# [GOAL]
Rewrite every item below with "sheet tab" replaced by "worksheet tab" and everything else left unchanged. Leave the pictures out of your answer.

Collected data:
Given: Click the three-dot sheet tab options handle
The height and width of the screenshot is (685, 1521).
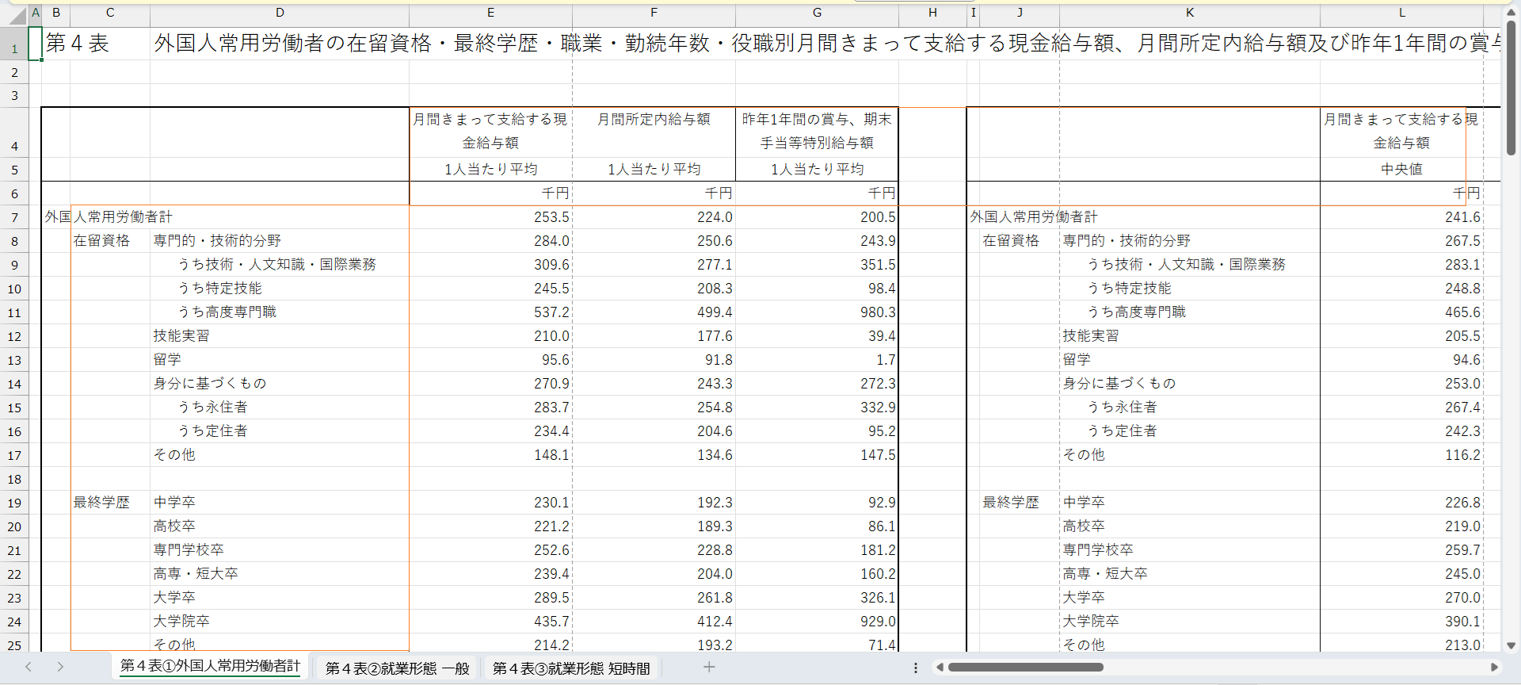Looking at the screenshot, I should pos(916,668).
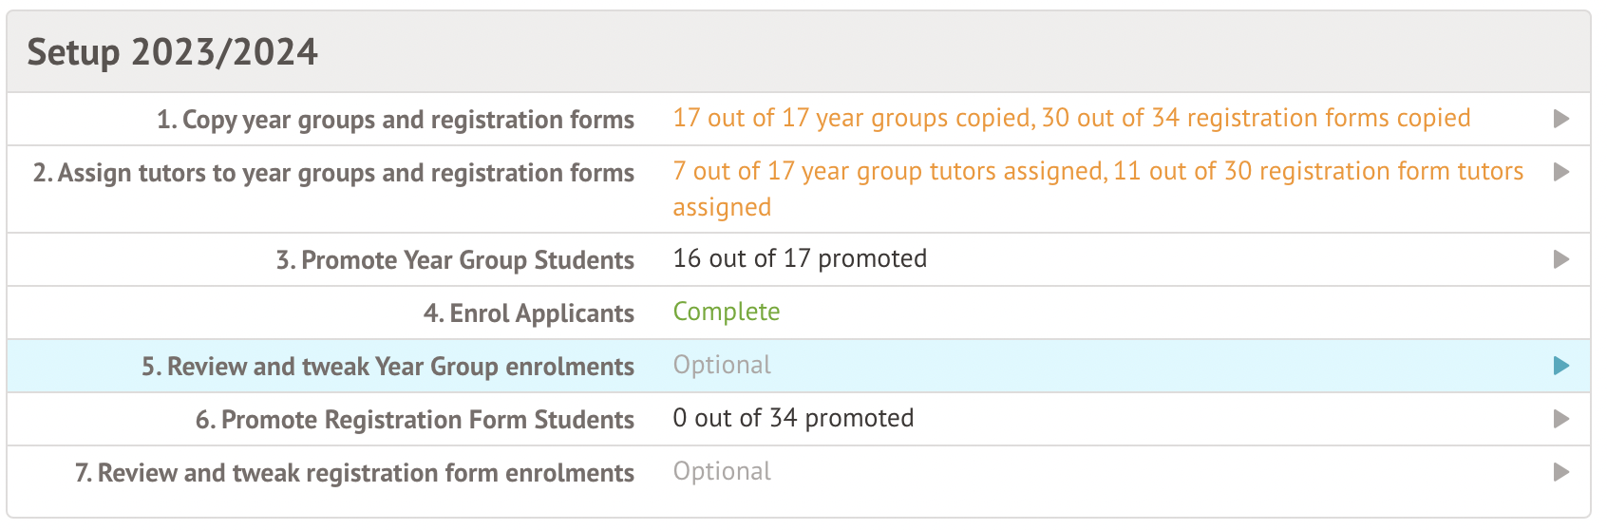Click the Setup 2023/2024 heading
1607x530 pixels.
tap(173, 52)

# [FINAL RESULT]
Given: Click the three-dot worksheet tab options handle
The height and width of the screenshot is (685, 1521).
Looking at the screenshot, I should pos(916,668).
Click the Setup 2023/2024 heading
1607x530 pixels.
tap(173, 52)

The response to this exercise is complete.